Kristen Iversen's work includes the books Full Body Burden: Growing Up in the Nuclear Shadow of Rocky Flats (selected by universities across the country for their First Year Experience/Common Read programs and now forthcoming as a documentary), Molly Brown: Unraveling the Myth, and Shadow Boxing: Art and Craft in Creative Nonfiction. Essays and stories have appeared in The New York Times, The Nation, The American Scholar, and others, and she has edited two anthologies, Doom with a View and Don't Look Now (co-edited with David Lazar). A Colorado native, Iversen holds a PhD in English/Creative Writing from the University of Denver and is Professor of Creative Writing at the University of Cincinnati, where she also serves as Literary Nonfiction editor of The Cincinnati Review. She is currently completing a literary biography of Nikola Tesla. Iversen will be a Fulbright Scholar at the University of Bergen, Norway in spring 2021.
Mentor Statement
My first step in working with a student is to learn and understand as much as I can about the vision they have for their creative work. What do they hope to accomplish? What do they have in mind, in terms of content, structure, form, and voice, for their story? From there we'll begin to talk about how to move forward, with steps that include individualized writing prompts, specific revision strategies (for overall structure as well as line-by-line editing suggestions), and looking to other books or authors for inspiration, ideas, and context.
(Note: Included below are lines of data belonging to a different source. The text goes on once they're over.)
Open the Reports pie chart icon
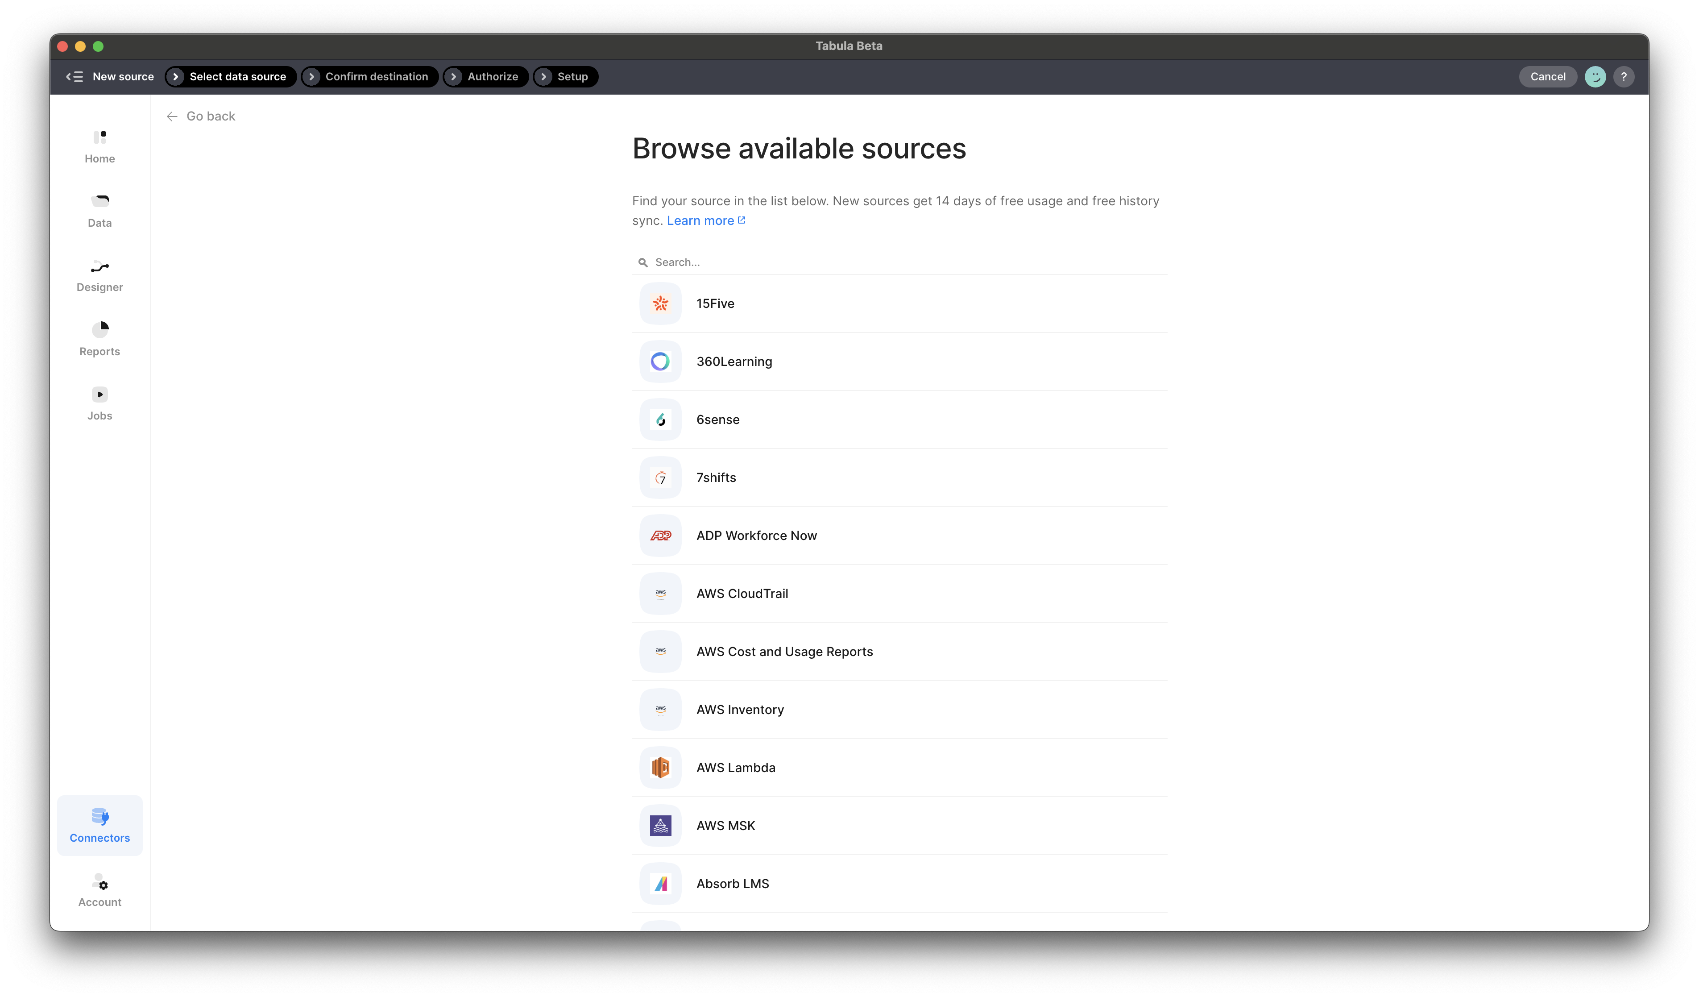This screenshot has width=1699, height=997. pyautogui.click(x=100, y=329)
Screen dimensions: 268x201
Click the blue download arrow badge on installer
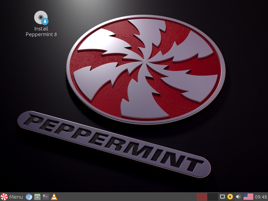45,21
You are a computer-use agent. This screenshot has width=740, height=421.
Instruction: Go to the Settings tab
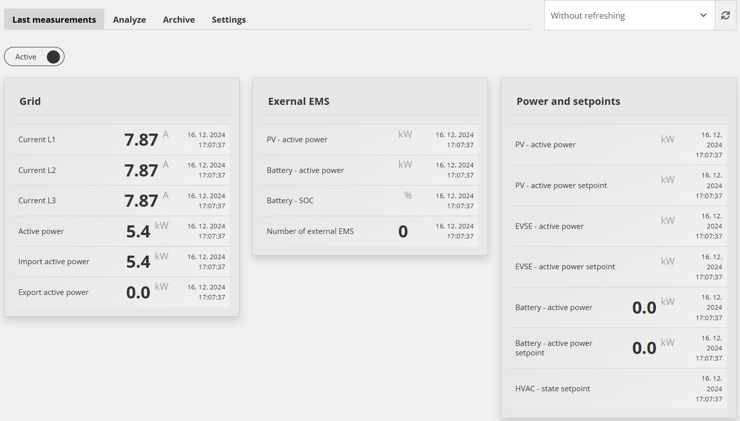229,20

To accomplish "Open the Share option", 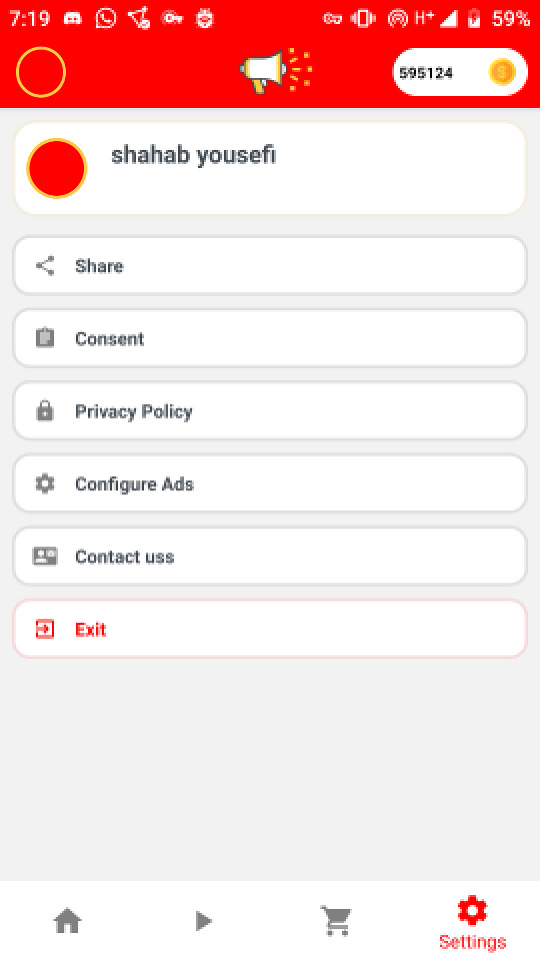I will click(270, 266).
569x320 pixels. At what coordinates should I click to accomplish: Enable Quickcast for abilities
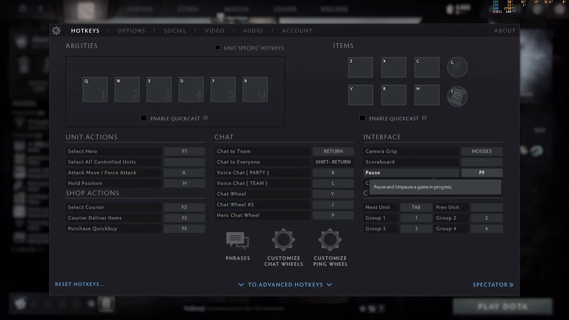click(144, 118)
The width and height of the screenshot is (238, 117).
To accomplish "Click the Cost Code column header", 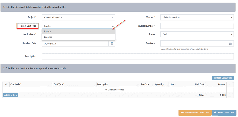I will 16,84.
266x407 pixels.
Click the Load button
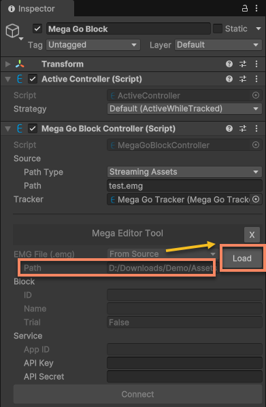(242, 258)
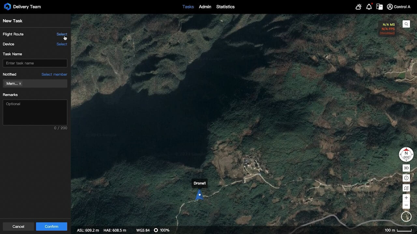
Task: Open the map layer settings icon
Action: pyautogui.click(x=406, y=188)
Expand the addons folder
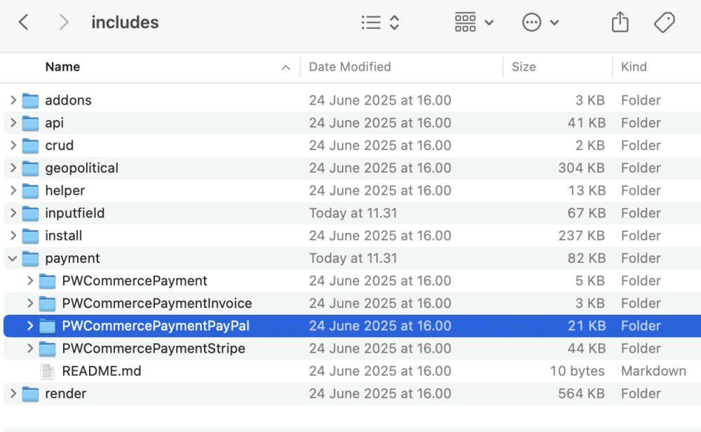The image size is (701, 432). [x=13, y=100]
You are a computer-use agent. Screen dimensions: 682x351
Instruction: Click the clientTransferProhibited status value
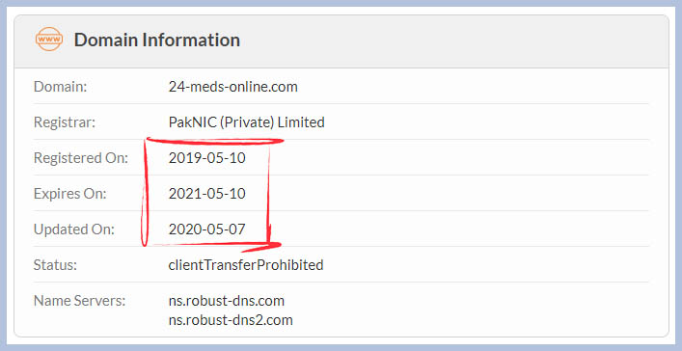click(x=246, y=265)
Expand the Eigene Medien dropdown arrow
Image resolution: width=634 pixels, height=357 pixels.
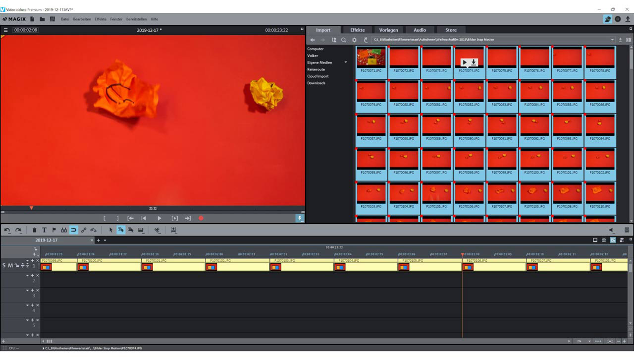coord(346,62)
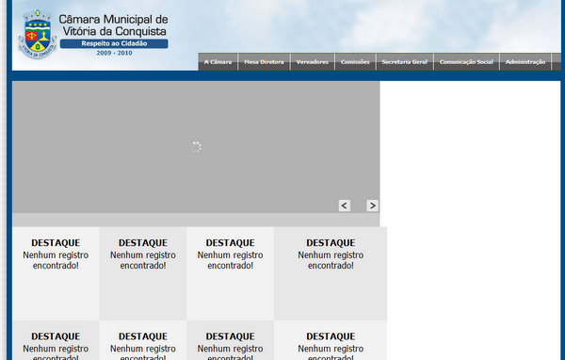Advance slideshow with right arrow button
The width and height of the screenshot is (565, 360).
(372, 205)
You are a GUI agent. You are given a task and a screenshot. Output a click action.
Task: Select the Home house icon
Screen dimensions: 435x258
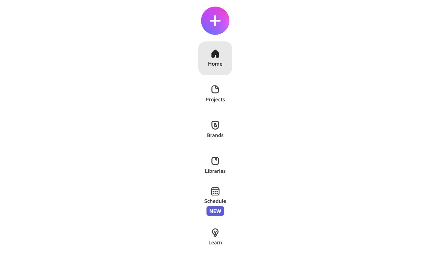(215, 54)
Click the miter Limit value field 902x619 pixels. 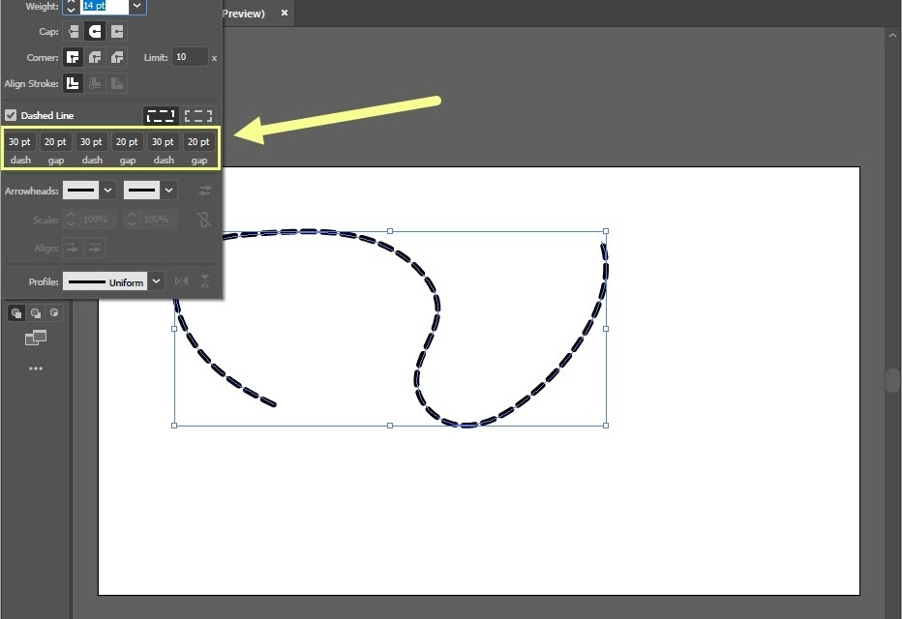[x=190, y=58]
I tend to focus on narrative structure, and I like to take a "soup to nuts" approach -- that is, how to take an idea through the writing and revision process, and then how and when to approach agents, editors, and literary publications. As a working writer with several books in progress, I face many of the same challenges my students do. I enjoy being a faculty mentor and learning together with my students.